***** Article *****
Thanks Ryan for the clarification!

I think now I'm confident in my interpretation and updated the PR [1].
Could you please check it out when you have time?

[1] https://github.com/apache/parquet-format/pull/466

Best,
Gang


On Fri, Nov 1, 2024 at 6:36 AM rdb...@gmail.com <rdb...@gmail.com> wrote:

> Hopefully I can help because I wrote those rules.
>
> I think that the correct type is List<List<Int32>>. Because none of the
> first 3 rules apply, the element type is the repeated type, which is a
> repeated int32.
>
> The rules are primarily trying to account for cases where known structures
> were used. If the repeated type is not a group then it can't be an
> "element" group. If it is a group with more than one field, then it can't
> be an "element" group. Rule 3 accounts for some known conventions.
> Everything else (rule 4) assumes that the repeated type is the element type
> of the list.
>
> My interpretation is that while the repeated type is a group of one
> element, we know that the 3-level list structure is not used because the
> inner type is repeated. Above this section, the spec stats that "Element
> repetition must be `required` or `optional`, so we know it is not an
> element group. Maybe that's a new rule we should document.
***** Supplied information *****
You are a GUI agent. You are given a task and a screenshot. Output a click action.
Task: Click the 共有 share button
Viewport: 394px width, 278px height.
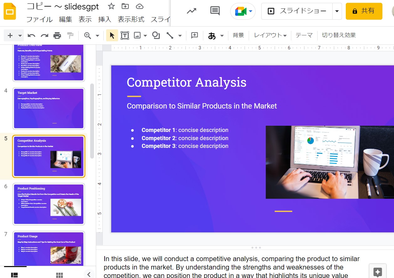(364, 11)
*****
- [Problem statement]
Translate this sentence from the Parquet list thread into Spanish: "Hopefully I can help because I wrote those rules."

- [Final result]
Espero poder ayudar, porque yo escribí esas reglas.